Grandma Flowers nodded. “That’s good. I hope she returns to me. Come and sit a spell. Do you think she might come today?”

“It just happened. I don’t know what notes she’s found, if any.”

“I’m glad you’re here.” We sat on her front porch, and she poured me a glass of orange juice. “Can I fix you some toast?”

“No, thank you. Can you tell me anything else about Ava?” I asked. “Or about her mother? I want to know everything, so I can guess where she might go.”

She patted my hand. “I should have made you stay that morning they left, even though you were in distress. There were things I should have said. Let me go get something.”

I sipped the juice while she disappeared through the squeaky screen door.

It was early in the morning, and the dew clung to the sparse grass beyond the balcony.

I remembered the yellow daffodils I’d brought Ava and glanced around the collection of pots.

I hadn’t been able to collect them on prom night like I thought I would. They might be in the back.

But no, they had been moved to the front, now only a bit of leaf, since the plant would shrink down to a bulb in its off season. I liked that something of ours was still here. It was proof that we’d existed, that Ava wasn’t some long-ago dream.

Grandma Flowers returned with a stack of paperback books, worn and yellowed from age.

“What are these?” I asked. The top book was The Color Purple by Alice Walker. The next was Ralph Ellison’s Invisible Man. I’d read that in a literature class. I spotted a Toni Morrison, then a mystery with a woman running on the cover.

Grandma Flowers picked that one up. “She liked all kinds.”

“Were these Ava’s?”

“No, but she read them. Before her mother decided I was a bad influence.”
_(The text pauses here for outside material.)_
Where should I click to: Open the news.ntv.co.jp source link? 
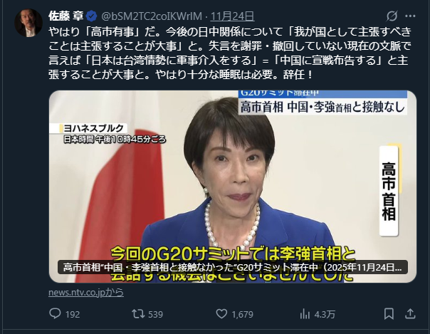(86, 292)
I held The Invisible Man. I liked that she and I had this in common, even though she might not remember any of it.

“I’m not just showing off my collection,” Grandma Flowers said. “Open one up and pay attention to the highlighted words.”

I flipped to the first page and kept turning until I saw the first streak of yellow. It was the word available, but only the first three letters were highlighted.

Ava.

“Mmm hmm,” Grandma Flowers said. “She always started by finding her name in the text, so she would know the message was for her.”

My heart pounded. I didn’t have to go very far before I found more highlighted words, single random selections.

Your

Mother

Wants

You

To

Stay

Stupid

Find

Your

Notes

So

You

Can

Be

Yourself

Find

The

Paper

Flowers

Trust

Only

Your

Own

Hand

Writing

I looked up. “You knew?”

“Not right away. I rarely open these books. But after one of her bad seizures, I pulled them out. Thought she’d like to read them again, since she loved them the first time.”

“And you found this.”

“I was shocked. I confronted her mother.” Grandma Flowers rested her hands on the table, her brown fingers tightly locked together like a fervent prayer. “I shouldn’t have. She cut me off, forbade Ava from seeing me.”

“But you were right next door.”

“She had a good grip on that girl. The next time I saw her, she didn’t even know who I was.”

“How long ago was that?”

“Over a year ago. Before you met her.”

I picked up another book. The messages were similar. Warnings to herself. Locations of her notes.

“Do you know if Ava took meds for her seizures?”

“Not that I ever saw. But that doesn’t mean anything. I only saw the child when she was outside.”

“When we met in the hospital, Ava told me she thought her mother wanted to keep her from knowing about her old self. It was her way of making sure she didn’t have bad influences.”

Grandma Flowers shook her head. “Seems like the worst influence is her own kin.”

I could agree with that. “Even if I find her, she may not remember anything from when we knew her. She could be so lost.”

“I imagine if anybody can help her, you can. What are you going to do next?”

“I’m going back to the hospital where we met. If she ends up in an emergency room and still knows her name, they’ll get her records from there. I went there when she first left, so I know the staff won’t tell me anything about her, but I can make sure they know I’m looking for her.”

“Good thinking. You keep on doing that and you’ll find her.”

I left my number with Grandma Flowers and set about searching all over again. Now that Ava was eighteen, maybe I could make more headway.